Adèle has a past, and part of her story will unfold in this novel.  There is the story of two siblings, Alex, and his older sister Adèle, who was once his brother.  Alex is angry with Adèle: he misses his big brother and refuses to acknowledge he has a sister.  Can Alex accept Adèle?  Adèle, the bus driver, knows each of the children she is responsible for on the bus.  She watches them grow, sees their struggles, feels responsible for them.  And then, one day, the bus is stranded by a snowstorm.  Adèle and the students take shelter in a cave.  To pass the time, they talk.  One of the students starts to reveal Adèle’s history.

‘And he begins to tell the story of my life.’

Right at that moment, I caught my breath.  How will the students react to Adèle’s story?  Will they still accept her?  Or has she been accepted already?

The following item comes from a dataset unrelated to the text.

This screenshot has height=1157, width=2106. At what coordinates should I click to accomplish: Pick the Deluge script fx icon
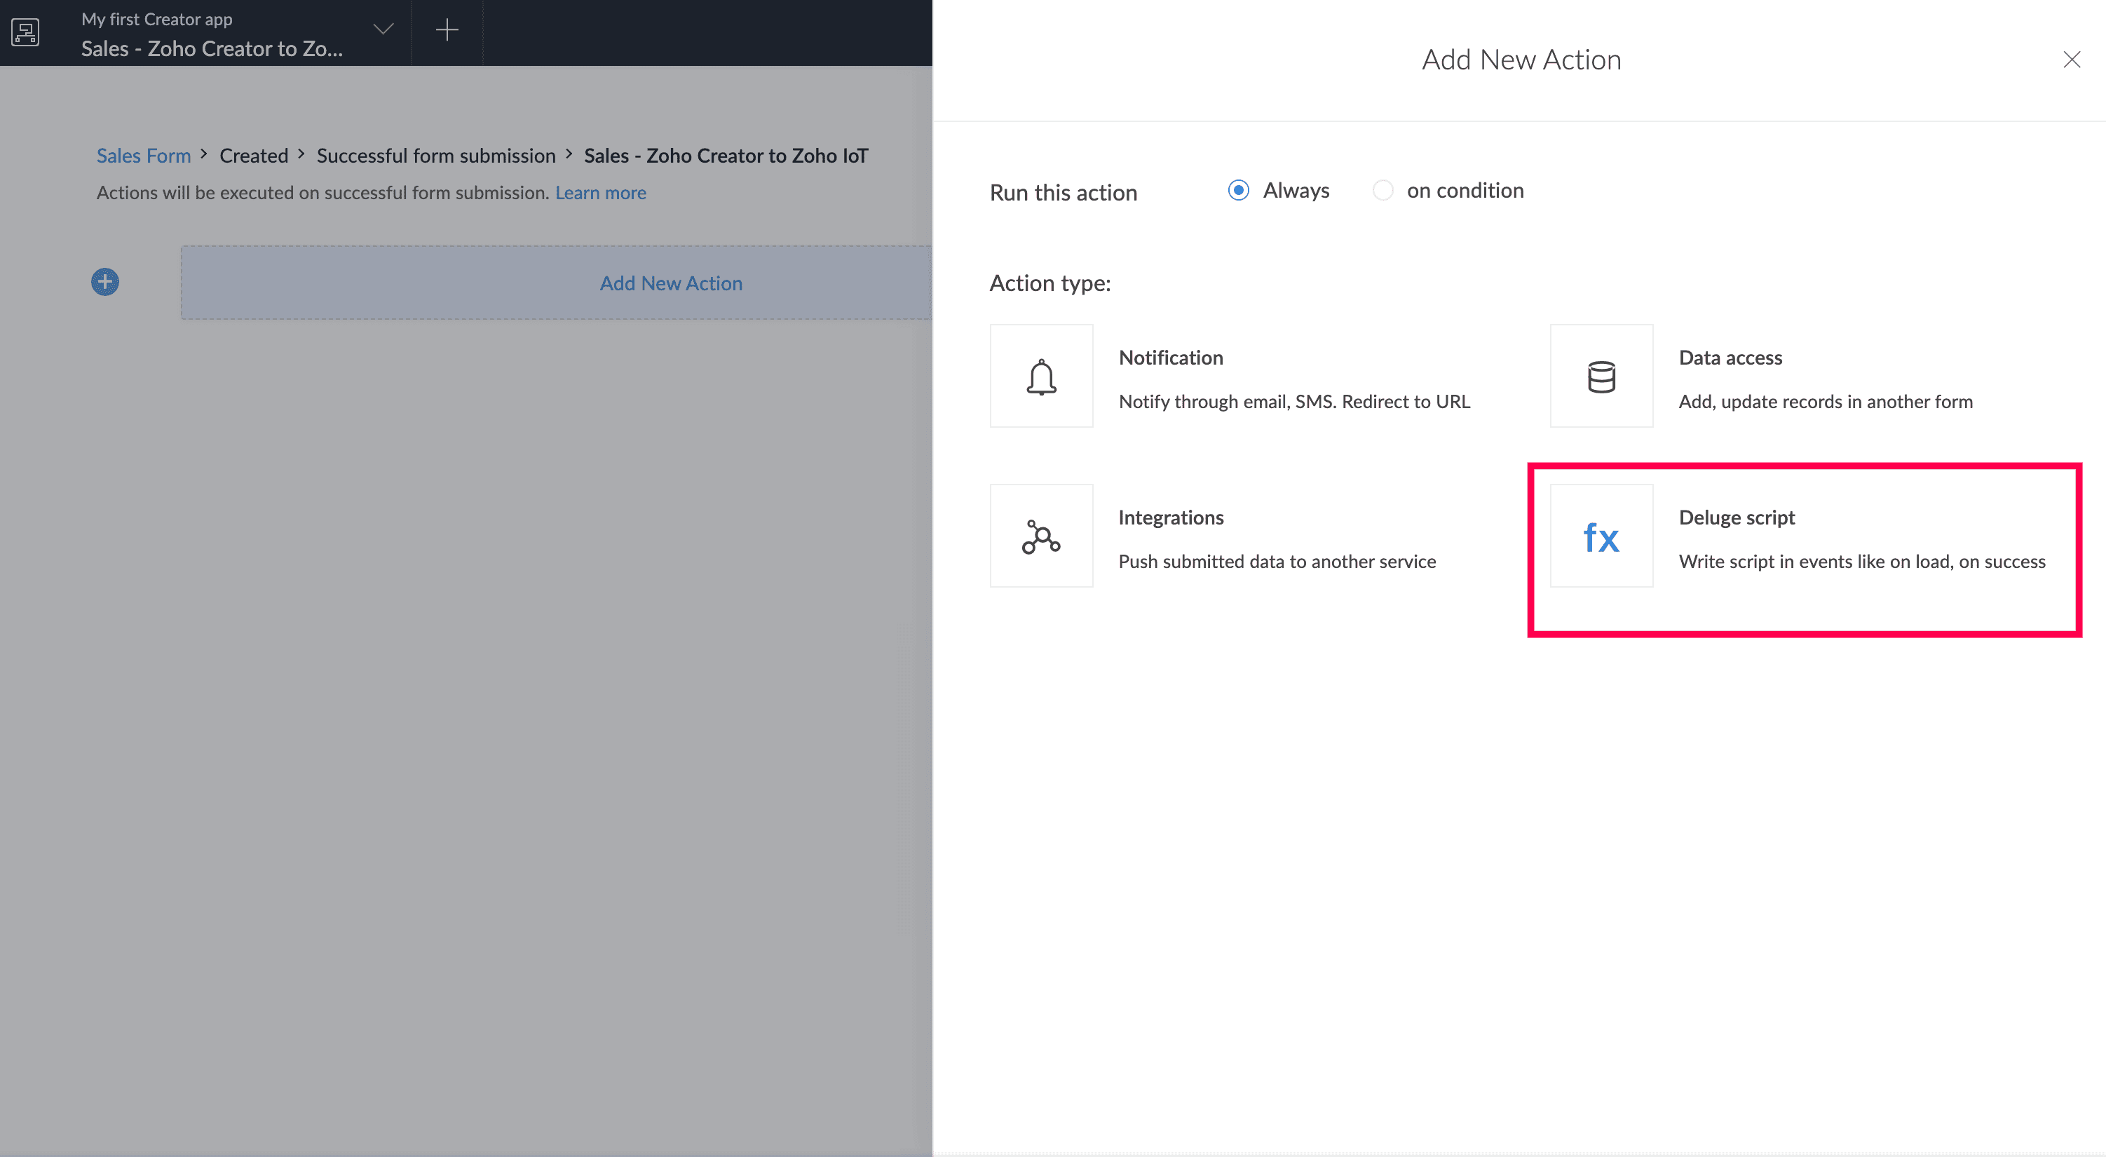pos(1601,536)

Adèle is concerned: both her standing in the community and a developing relationship are at stake. By this stage in the novel Adèle and her struggles have become real: I want her to find happiness, I want her to find a place where she is accepted for who she is. 

Ms Pagano’s novel deals sensitively with several of the issues that arise when someone transitions from one gender to another.  Relationships with family, acceptance in the community often change because of the way in which we define people according to their gender, rather than considering their humanity.

‘So there you go, I say, it’s the night of revelations.’

This novel was first published in 2006 as ‘Les Adolescents Troglodytes’ and won the European Union Prize for Literature in 2009.  Fortunately, it is now available in English.

Note: My thanks to NetGalley and Text Publishing for providing me with a free electronic copy of this book for review purposes.